I am a Judgment Broker, not a lawyer, and this article is my opinion, please consult with a lawyer if you need legal advice. A new law, 31 C.F.R. Section 212.5 (A Federal law) gives banks two days to respond to a Sheriff levy, a change from the previous same day response they were required to perform.
During the two days, the judgment debtor has full access to their bank account and can take out all the money, if the bank lets them know about the levy before it takes effect (which unfortunately happens more than occasionally).
Do banks tell their best customers about levy attempts? Most judgment enforcers say yes, it has happened to them. They say sometimes banks openly and regularly hold up freezing accounts until they notify their depositors about the levy, so they can withdraw funds before the bank freezes the account.
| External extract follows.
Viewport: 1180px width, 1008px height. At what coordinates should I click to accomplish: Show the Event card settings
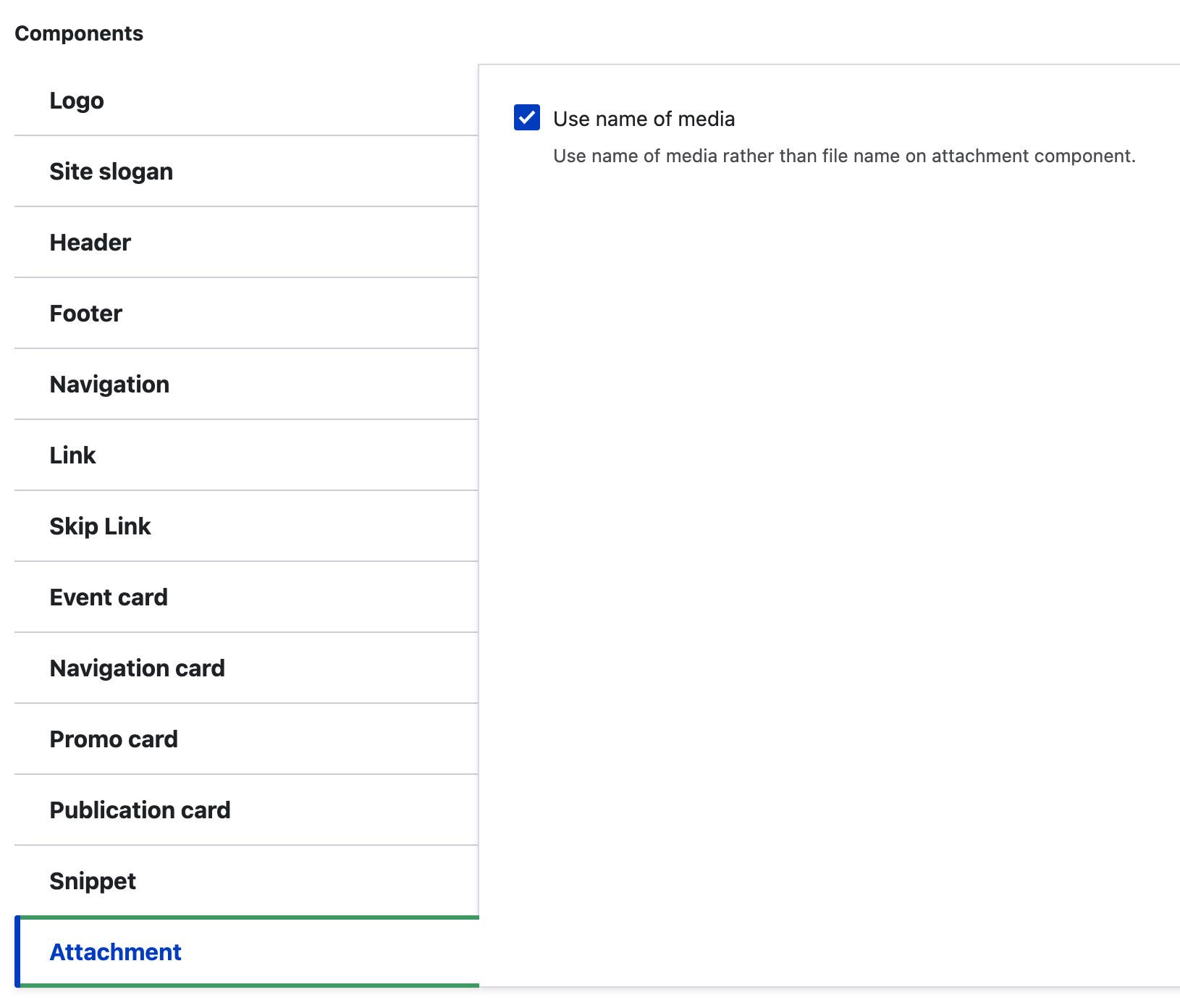tap(109, 597)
One way to look at the new law is the system is well represented by the courts with judges who can make logical decisions based upon careful review of the facts.
The law was very much needed. There are lots of amateur judgment enforcers who take the position: “I will grab what I can, disrupt the debtor however possible, and it will be his problem.” Even though the protected funds listed in this CFR laws are, in some cases, exempt without making a claim; which means that the debtor should be protected, it does not always work out that way.
This law was an obvious fix that was needed in order to ensure such exempt funds were not taken (nor frozen), and that the banks would not incur liability for a reasonable delay in determination thereof.
Many levies fail due to legitimate claims of exemption. However, this legislation does nothing to protect the rights of those that have legitimate claims against funds held by bank with no such exemptions. It helps banks protect their customers.
If the funds are not exempt, and they disappear before the two days are up, there should be some recourse. Why should the funds not be frozen during this period? That would assure both sides of an equitable outcome. The law protects one side (the debtors) without thinking of the other side’s (the creditors)interests.
Another way to look at this law is that 31 C.F.R. Section 212.5 was written too broadly. It offers balance to all, perfection to none. If a bank warns their account holder, and the account holder withdraws the funds and then the bank reports to the Sheriff there were no funds at the time of the levy, and that is outright fraud.
Now banks have two days to mess up your levy. This law is nonsense, and is unneeded legislation as it is not the bank’s nor the government’s problem. Under the old law or 31 C.F.R. Section 212.5, the debtor could always object to the levy and if any of the funds were exempt, the judge could rule accordingly.